Status:  drohende Gefährdung

Mit der Siedlung Dammerstock, 1928/1929 von namhaften Architekten der Klassischen Moderne gestaltet, besitzt Karlsruhe ein bedeutendes Zeugnis des Neuen Bauens. Der von Walter Gropius für die Siedlung konzipierte Platz war jedoch bereits 1942 durch einen Luftschutzbunker überbaut worden. Mit der nun von der Stadt angestrebten mehrgeschossigen Nachverdichtung an dieser Stelle würden der städtebauliche Entwurf und das damalige Konzept von „Licht, Luft und Sonne“ endgültig zerstört.

Unterstützer: Arbeitsgemeinschaft Karlsruher Stadtbild e.V.

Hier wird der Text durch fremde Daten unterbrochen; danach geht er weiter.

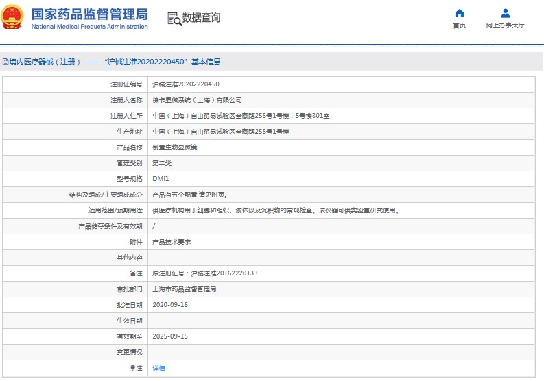Click the document icon before 境内医疗器械
The image size is (544, 381).
click(5, 62)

Gesamtplan für die Dammerstock-Siedlung von Walter Gropius 1929. Quelle: Katalog 1929

Die Dammerstock-Siedlung ist nicht nur ein im Bauhaus-Jahr 2019 von der Stadt selbst gefeiertes Bauhaus-Erbe, sondern auch ein bedeutendes Zeugnis moderner und avantgardistischer kommunaler Bauplanung ihrer Zeit: Denn 1928 hatte die Stadtverwaltung einen Wettbewerb zur Bebauung des stadteigenen südlichen Teils des Dammerstock-Geländes ausgeschrieben, der den „Gebrauchswert der Wohnungen für Familien aus mittleren und unteren Einkommensschichten“ im Vordergrund stellte. Im Preisgericht saßen bedeutende Architekten wie Ernst May, Mies van der Rohe und Paul Schmitthenner. Der Entwurf von Walter Gropius wurde ausgewählt, und Gropius, der gerade die Direktion des Bauhauses in Dessau niedergelegt hatte, übernahm die Oberleitung des ersten Bauabschnitts der Mustersiedlung. Neben ihm waren auch Otto Haesler aus Celle, Wilhelm Ripahn aus Köln, Franz Roeckle aus Frankfurt sowie eine Anzahl von Karlsruher Architekten beteiligt, die unter Gropius Regie zu einer einheitlichen Lösung zusammenfanden.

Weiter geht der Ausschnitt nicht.